In the past month, though, Target has been trading flat as Walmart sags. Thursday’s results from the two companies accelerated the trend, as a slightly low sales number at Walmart drove its shares down while Target’s rose on better-than-expected profit. Perhaps Walmart shares had simply got ahead of themselves, and are reverting. It could also be that the biggest difference between the companies is starting to work in Target’s favour.
Target is purely North American. Walmart is ever more global; more than a quarter of its retail space sits outside the US and Canada. And between 2006 and 2011 well over half of Walmart’s growth in square footage came from outside North America. This difference between the two companies explains almost all of Walmart’s edge in sales growth. During the same five-year period, average annual sales growth at Target has been a bit more than 3 per cent, about 2 percentage points less than Walmart as a whole – but all of 25 basis points less than Walmart’s US sales growth.

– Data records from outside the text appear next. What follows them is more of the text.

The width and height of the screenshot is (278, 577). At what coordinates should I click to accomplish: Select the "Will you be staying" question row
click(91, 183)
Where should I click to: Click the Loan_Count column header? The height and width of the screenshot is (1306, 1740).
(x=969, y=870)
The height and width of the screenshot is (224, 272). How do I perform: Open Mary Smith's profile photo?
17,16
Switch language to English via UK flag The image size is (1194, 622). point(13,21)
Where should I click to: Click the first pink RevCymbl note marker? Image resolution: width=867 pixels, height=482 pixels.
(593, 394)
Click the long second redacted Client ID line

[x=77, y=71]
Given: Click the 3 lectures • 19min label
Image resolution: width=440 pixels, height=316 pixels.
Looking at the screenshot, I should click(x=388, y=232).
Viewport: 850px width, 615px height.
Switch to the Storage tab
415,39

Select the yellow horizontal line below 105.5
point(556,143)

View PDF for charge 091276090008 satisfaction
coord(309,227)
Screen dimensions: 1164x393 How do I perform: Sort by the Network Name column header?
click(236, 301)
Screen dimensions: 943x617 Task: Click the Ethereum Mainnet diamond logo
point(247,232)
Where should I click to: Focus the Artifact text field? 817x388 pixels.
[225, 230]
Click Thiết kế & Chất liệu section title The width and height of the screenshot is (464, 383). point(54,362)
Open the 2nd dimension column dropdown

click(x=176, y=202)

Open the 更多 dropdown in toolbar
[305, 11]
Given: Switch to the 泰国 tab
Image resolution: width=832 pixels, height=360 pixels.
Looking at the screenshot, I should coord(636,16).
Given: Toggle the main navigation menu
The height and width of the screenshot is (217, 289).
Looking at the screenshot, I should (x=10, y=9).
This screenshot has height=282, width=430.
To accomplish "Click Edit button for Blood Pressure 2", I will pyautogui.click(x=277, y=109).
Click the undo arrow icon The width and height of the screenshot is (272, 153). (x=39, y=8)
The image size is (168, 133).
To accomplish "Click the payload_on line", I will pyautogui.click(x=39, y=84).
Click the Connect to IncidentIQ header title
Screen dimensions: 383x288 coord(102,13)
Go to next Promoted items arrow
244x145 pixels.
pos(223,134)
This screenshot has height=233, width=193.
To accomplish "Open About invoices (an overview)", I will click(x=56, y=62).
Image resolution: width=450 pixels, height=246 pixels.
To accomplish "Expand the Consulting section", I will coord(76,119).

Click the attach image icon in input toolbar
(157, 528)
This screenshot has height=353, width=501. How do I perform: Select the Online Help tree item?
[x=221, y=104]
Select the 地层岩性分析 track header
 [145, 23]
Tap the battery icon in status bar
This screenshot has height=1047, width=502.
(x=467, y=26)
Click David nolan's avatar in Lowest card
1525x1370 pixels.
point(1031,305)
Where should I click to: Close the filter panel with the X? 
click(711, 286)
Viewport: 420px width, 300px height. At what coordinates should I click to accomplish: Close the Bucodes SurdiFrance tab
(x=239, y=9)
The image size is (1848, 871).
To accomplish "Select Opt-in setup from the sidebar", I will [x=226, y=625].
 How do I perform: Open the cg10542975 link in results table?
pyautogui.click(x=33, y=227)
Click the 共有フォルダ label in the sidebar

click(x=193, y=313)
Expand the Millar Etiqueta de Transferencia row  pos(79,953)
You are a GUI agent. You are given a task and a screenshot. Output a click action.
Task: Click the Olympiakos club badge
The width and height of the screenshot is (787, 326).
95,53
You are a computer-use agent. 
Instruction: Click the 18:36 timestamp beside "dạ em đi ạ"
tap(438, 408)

As the US economy suddenly looks like the best of a bad lot globally, investors may warm to Target’s cosy domesticity. All the more so following Thursday’s disclosure that Walmart’s internal probe into possible violations of US corruption law now includes Brazil, India and China – on top of already-disclosed enquiries in Mexico. The four countries account for more than half of Walmart’s international footprint. The chances that the investigations will lead to penalties big enough to do Walmart substantial damage is low. But they may signal that future international expansion will proceed at a much more measured pace.